We went ahead with the three children who came, looking at ciphers. Following the guidance and resources in Rozhkovskaya’s book, we looked at the following activities:

• We started with some plaintext words and one ciphertext word, and the kids very quickly spotted, without any help, which plaintext word corresponded to the ciphertext word, on the basis that both had a double letter in a certain place and they had the same number of symbols.
• We showed how a coding wheel can be used to produce a Caesar shift cipher, and got them to actually build such a wheel.
• We queried how many possible ciphers could be constructed with such a wheel. Interestingly, this was not obvious to the children at first, and a common answer was “infinite”. On questioning, this is because they were considering all integer shifts, i.e. mapping the letter $n$ to the letter $n+k$ for some key $k$, and forgetting the modulo arithmetic in play, despite having the wheel in front of them.
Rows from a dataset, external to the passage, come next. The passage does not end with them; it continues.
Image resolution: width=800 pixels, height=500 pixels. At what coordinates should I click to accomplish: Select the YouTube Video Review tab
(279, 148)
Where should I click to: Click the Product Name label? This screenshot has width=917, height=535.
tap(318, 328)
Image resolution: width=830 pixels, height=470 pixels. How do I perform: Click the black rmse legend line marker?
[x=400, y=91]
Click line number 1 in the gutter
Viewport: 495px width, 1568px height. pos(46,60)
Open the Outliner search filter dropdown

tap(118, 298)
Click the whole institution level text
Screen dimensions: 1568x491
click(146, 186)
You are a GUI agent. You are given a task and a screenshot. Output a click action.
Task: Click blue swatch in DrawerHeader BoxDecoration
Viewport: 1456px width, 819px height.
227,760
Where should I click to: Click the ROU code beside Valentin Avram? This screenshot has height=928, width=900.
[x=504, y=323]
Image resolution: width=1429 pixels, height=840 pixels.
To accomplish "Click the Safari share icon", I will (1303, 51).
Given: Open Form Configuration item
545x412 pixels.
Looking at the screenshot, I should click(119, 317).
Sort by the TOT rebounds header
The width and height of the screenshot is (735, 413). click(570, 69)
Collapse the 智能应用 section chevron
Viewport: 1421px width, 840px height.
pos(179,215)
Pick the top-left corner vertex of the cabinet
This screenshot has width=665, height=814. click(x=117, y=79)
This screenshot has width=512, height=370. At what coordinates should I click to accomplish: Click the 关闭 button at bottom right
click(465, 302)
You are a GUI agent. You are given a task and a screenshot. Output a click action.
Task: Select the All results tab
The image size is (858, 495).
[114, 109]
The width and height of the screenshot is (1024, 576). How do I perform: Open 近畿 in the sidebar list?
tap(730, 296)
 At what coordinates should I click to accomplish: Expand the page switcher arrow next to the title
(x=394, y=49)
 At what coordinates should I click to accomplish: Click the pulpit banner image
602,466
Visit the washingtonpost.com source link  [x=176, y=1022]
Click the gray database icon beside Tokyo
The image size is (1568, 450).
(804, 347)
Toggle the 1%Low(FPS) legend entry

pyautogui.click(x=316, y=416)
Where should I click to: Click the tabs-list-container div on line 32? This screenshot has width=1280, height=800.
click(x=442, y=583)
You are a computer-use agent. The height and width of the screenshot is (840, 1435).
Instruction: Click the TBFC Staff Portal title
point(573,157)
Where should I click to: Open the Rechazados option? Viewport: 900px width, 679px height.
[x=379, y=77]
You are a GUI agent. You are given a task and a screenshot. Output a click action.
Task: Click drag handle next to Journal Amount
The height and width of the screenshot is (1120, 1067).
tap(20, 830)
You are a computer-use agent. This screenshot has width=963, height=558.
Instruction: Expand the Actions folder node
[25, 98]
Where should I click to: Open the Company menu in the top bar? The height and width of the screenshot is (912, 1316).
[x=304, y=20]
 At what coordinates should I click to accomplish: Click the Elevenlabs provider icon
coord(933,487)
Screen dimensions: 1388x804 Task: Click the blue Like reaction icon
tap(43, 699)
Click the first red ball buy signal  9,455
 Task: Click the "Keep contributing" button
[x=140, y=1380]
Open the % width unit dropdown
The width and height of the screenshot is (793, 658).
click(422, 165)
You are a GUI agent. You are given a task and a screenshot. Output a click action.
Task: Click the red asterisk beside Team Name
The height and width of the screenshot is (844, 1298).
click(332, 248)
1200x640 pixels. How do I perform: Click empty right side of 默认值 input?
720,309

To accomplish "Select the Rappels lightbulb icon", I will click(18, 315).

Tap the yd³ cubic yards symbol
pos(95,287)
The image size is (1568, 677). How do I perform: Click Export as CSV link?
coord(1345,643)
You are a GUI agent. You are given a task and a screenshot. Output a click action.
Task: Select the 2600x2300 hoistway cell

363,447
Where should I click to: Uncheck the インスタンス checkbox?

• We got them to produce coded messages to each other using the wheel, which they seemed to enjoy. Our initial plan was to have them pass the message and the key to the next child to decode. However, they immediately attempted to decode without they key by looking for patterns, so we didn’t stop this. One key pattern they spotted included the limited number of two letter words in English, allowing them to enumerate possible keys on two-letter words in the ciphertext. Another was the limited number of letters in the alphabet that can appear twice consecutively in an English word, again allowing for enumeration.

There’s a lot more that can be done with ciphers, and I expect we’ll continue this for another session.